*Selected extract:*
Key words

1 Introduction

Coronaviruses (CoVs) have negatively impacted the health of pigs for multiple decades [1]. Currently, five swine CoVs have been identified: transmissible gastroenteritis virus (TGEV), porcine respiratory coronavirus (PRCV), porcine epidemic diarrhea virus (PEDV), hemagglutinating encephalomyelitis virus (HEV), and porcine deltacoronavirus (PDCoV) [2, 3]. Multiple studies have described methods to detect CoVs by PCR methods [47]. In addition, multiple manuscripts have described Sanger sequencing methodologies to investigate the genetic diversity and evolution of individual or partial CoV genes [79]. However, investigating partial genome of these CoVs underestimates the evolutionary history of these viruses [10].

*Task instructions:* Repeat word for word the passage from the swine coronavirus introduction, starting with "1 Introduction" and going on through "these viruses [10].".

Lines drawn from a dataset

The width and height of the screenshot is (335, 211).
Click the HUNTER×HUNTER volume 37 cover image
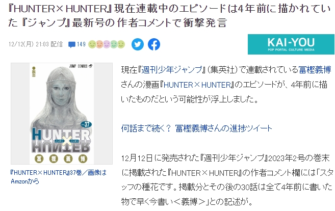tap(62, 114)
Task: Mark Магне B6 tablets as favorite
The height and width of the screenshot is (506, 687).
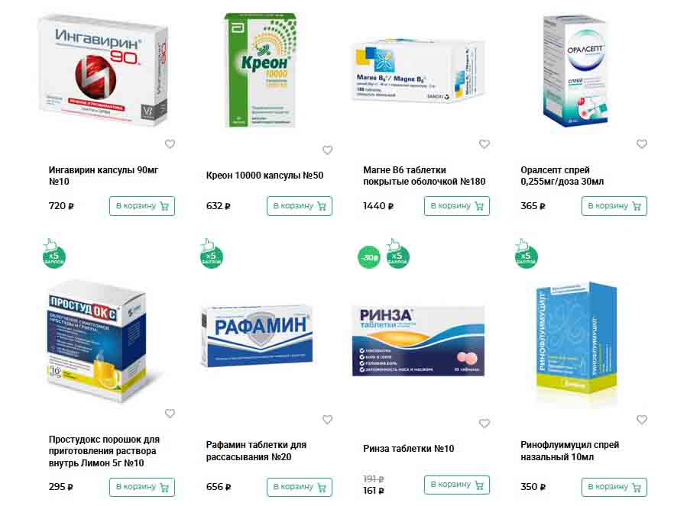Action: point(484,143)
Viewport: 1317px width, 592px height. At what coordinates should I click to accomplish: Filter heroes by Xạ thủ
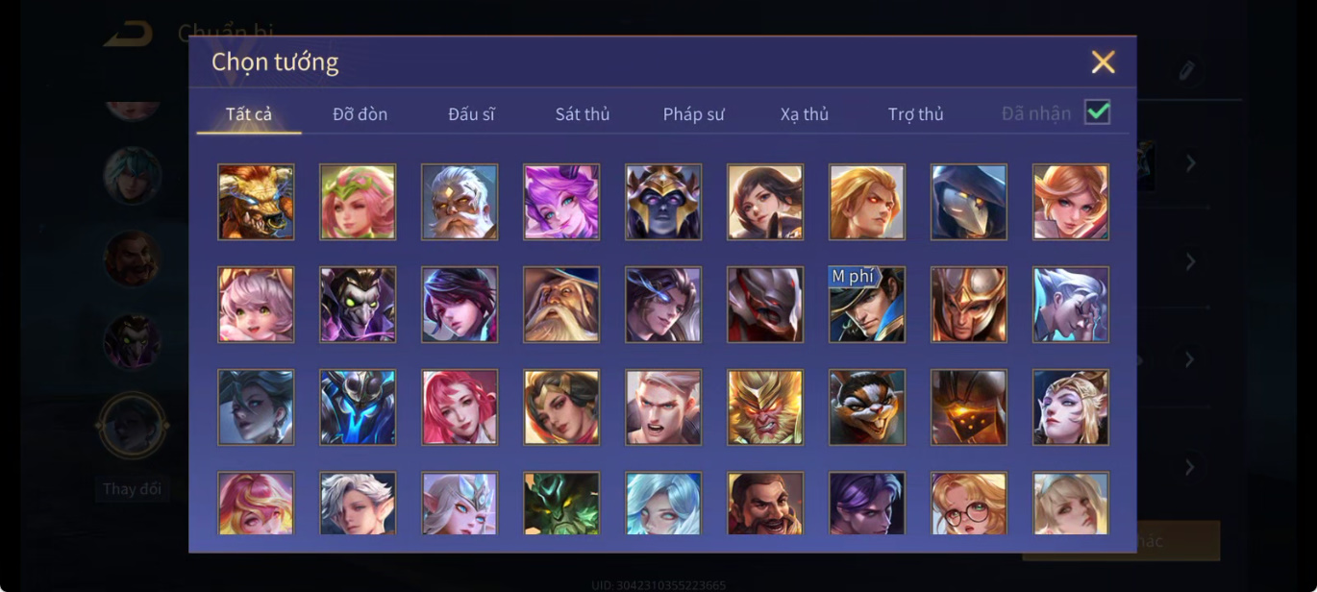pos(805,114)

...

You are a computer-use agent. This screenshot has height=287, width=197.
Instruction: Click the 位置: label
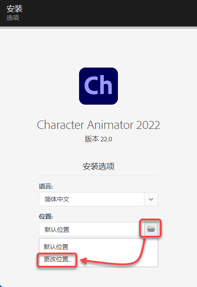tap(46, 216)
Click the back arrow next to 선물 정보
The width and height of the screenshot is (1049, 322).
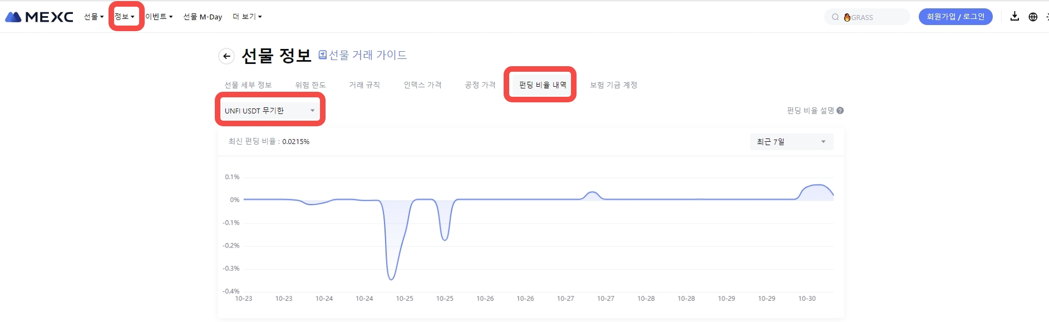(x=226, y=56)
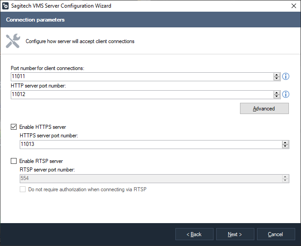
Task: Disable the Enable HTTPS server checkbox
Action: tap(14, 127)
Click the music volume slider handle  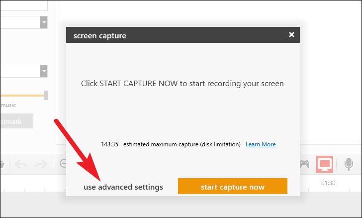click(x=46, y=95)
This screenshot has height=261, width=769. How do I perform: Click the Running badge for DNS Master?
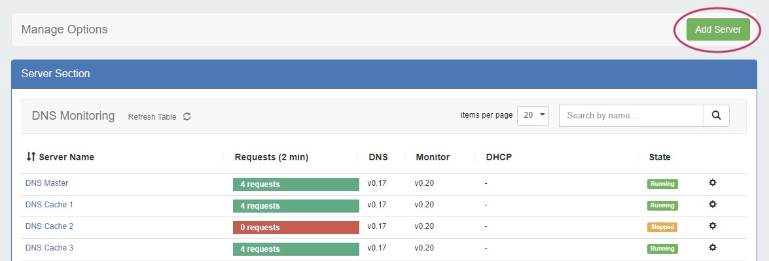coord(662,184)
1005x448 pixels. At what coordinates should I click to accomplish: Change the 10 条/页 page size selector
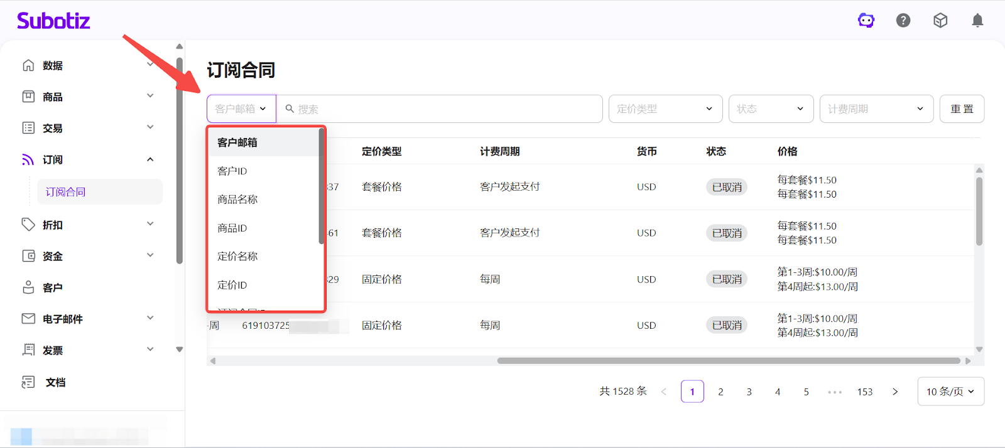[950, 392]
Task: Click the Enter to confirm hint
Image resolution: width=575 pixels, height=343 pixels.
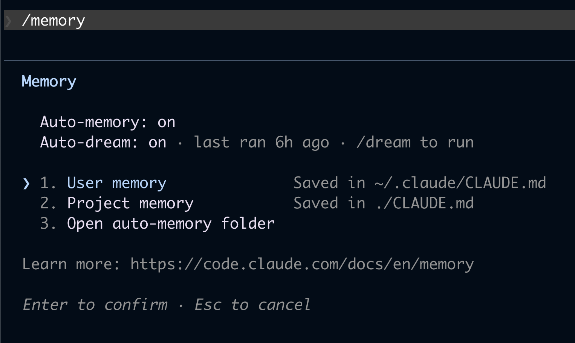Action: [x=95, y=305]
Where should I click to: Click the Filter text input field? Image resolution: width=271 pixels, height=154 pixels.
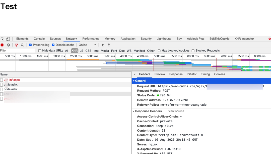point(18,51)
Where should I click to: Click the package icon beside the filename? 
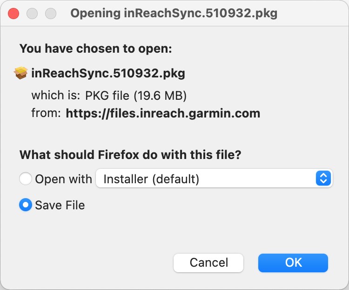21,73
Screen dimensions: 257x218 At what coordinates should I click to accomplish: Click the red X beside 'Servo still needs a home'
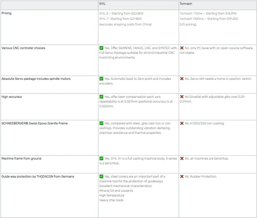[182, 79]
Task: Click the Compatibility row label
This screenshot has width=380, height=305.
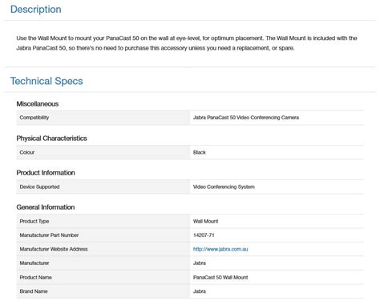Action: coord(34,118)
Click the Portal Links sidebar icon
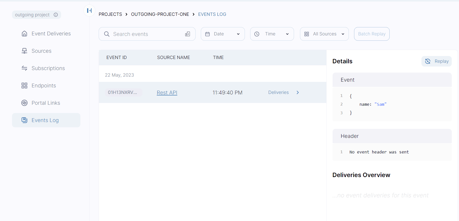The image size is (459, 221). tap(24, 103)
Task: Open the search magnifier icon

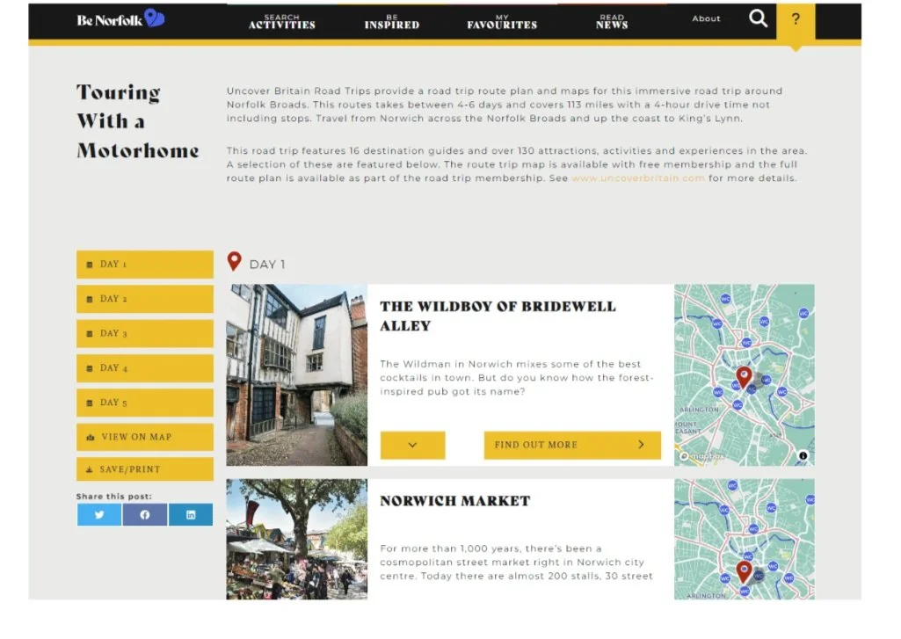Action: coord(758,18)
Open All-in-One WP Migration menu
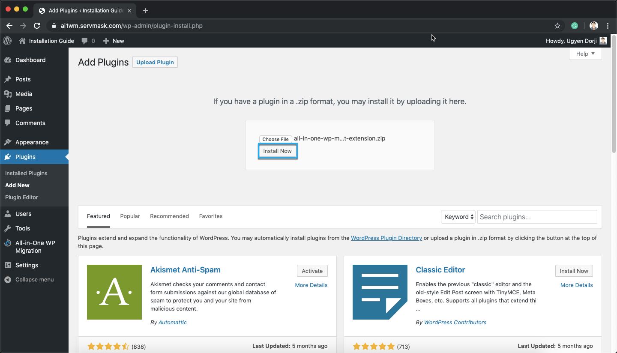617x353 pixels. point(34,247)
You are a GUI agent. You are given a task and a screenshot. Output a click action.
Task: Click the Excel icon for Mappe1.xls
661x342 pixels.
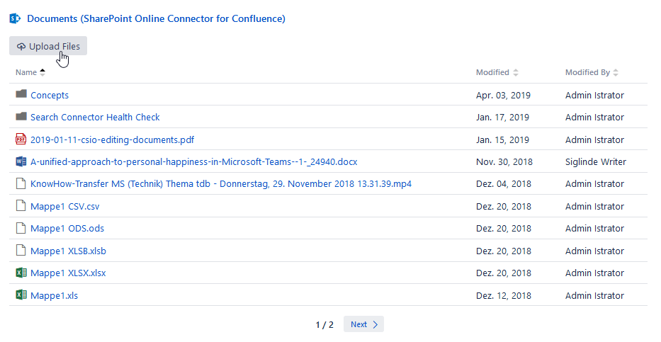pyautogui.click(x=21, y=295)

---

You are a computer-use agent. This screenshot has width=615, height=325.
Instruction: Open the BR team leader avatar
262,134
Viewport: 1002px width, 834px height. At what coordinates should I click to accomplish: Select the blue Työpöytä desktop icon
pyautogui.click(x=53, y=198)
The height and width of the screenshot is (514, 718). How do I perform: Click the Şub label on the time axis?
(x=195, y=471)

*Solved exercise:*
1 Introduction

Coronaviruses (CoVs) have negatively impacted the health of pigs for multiple decades [1]. Currently, five swine CoVs have been identified: transmissible gastroenteritis virus (TGEV), porcine respiratory coronavirus (PRCV), porcine epidemic diarrhea virus (PEDV), hemagglutinating encephalomyelitis virus (HEV), and porcine deltacoronavirus (PDCoV) [2, 3]. Multiple studies have described methods to detect CoVs by PCR methods [47]. In addition, multiple manuscripts have described Sanger sequencing methodologies to investigate the genetic diversity and evolution of individual or partial CoV genes [79]. However, investigating partial genome of these CoVs underestimates the evolutionary history of these viruses [10].